Publication year - 1993
Publication title -
diabetic medicine
Language(s) - English
Resource type - Journals
SCImago Journal Rank - 1.474
H-Index - 145
eISSN - 1464-5491
pISSN - 0742-3071
DOI - 10.1111/j.1464-5491.1993.tb00071.x
Subject(s) - proinsulin , medicine , endocrinology , impaired glucose tolerance , insulin , immunoradiometric assay , glucose tolerance test , diabetes mellitus , population , insulin resistance , radioimmunoassay , environmental health
In order to determine insulin status and beta cell function during the oral glucose tolerance test (OGTT), in impaired glucose tolerance (IGT), 51 such subjects and matched controls, identified during a population survey for diabetes, underwent a 75 g OGTT. Fasting, 30 min and 2 h insulin and intact proinsulin, and fasting and 2 h 32/33 split proinsulin, were measured by specific two‐site immunoradiometric assays. The subjects with IGT had higher fasting (geometric mean ± SD, 5.0 ± 4.0 pmol −1 vs 2.9 ± 1.7, p < 0.02) and 2 h intact proinsulin (23 ± 14 vs 14 ± 12, p < 0.0001), and fasting (3.2 ± 3 pmol −1 vs 1.8 ± 1.8, p < 0.0007) and 2 h 32/33 split proinsulin (18.3 ± 19 pmol −1 vs 6.6 ± 15, p < 0.0001).
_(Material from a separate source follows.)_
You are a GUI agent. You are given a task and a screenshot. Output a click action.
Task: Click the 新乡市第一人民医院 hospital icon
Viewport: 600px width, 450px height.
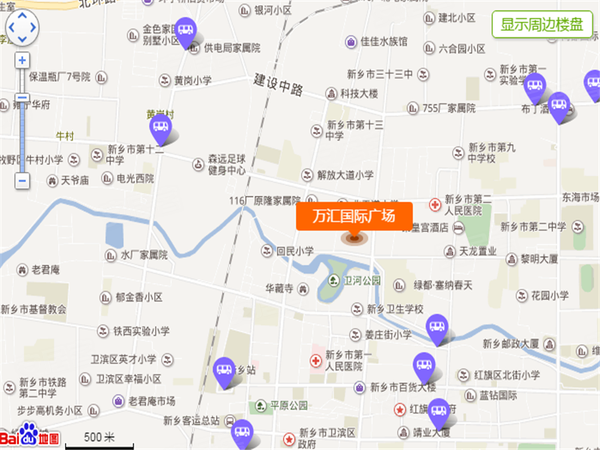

Despite higher plasma glucose concentrations, the IGT group had similar fasting insulin, lower 30 min insulin (216 ± 124 pmol −1 vs 278 ± 130, p < 0.02), and a lower 30 min insulin/glucose ratio (23.7 ± 2.1 vs 34.8 ± 2.3, p < 0.002). The percentage of fasting proinsulin‐like to total insulin‐like molecules was higher in those with IGT (15.3 ± 8% vs 11.6 ± 8, p < 0.04). After 6 months, at repeat OGTT, the same subjects with IGT were classified as ‘persisters’ or ‘reverters’. The persister (24/51 47.1%), at initial OGTT, had a higher 2 h glucose level, a greater BMI and higher systolic blood pressure, but other parameters were similar to the reverters. In the reverters, when baseline variables were compared to those recorded at six month follow‐up, there was a reduction in 2 h intact (23.8 ± 13 pmol −1 vs 19.4 = 10, p < 0.02) and 32/33 split proinsulin (20.4 ± 18 pmol −1 vs 13.8 ± 13, p < 0.006), and an increase in fasting insulin (41 ± 30 pmol −1 vs 54 ± 35, p < 0.02), respectively, despite no change in fasting glucose. These findings show that IGT is associated with beta cell dysfunction and reduced early insulin secretion during the OGTT. In some subjects with IGT these abnormalities show improvement in the short term.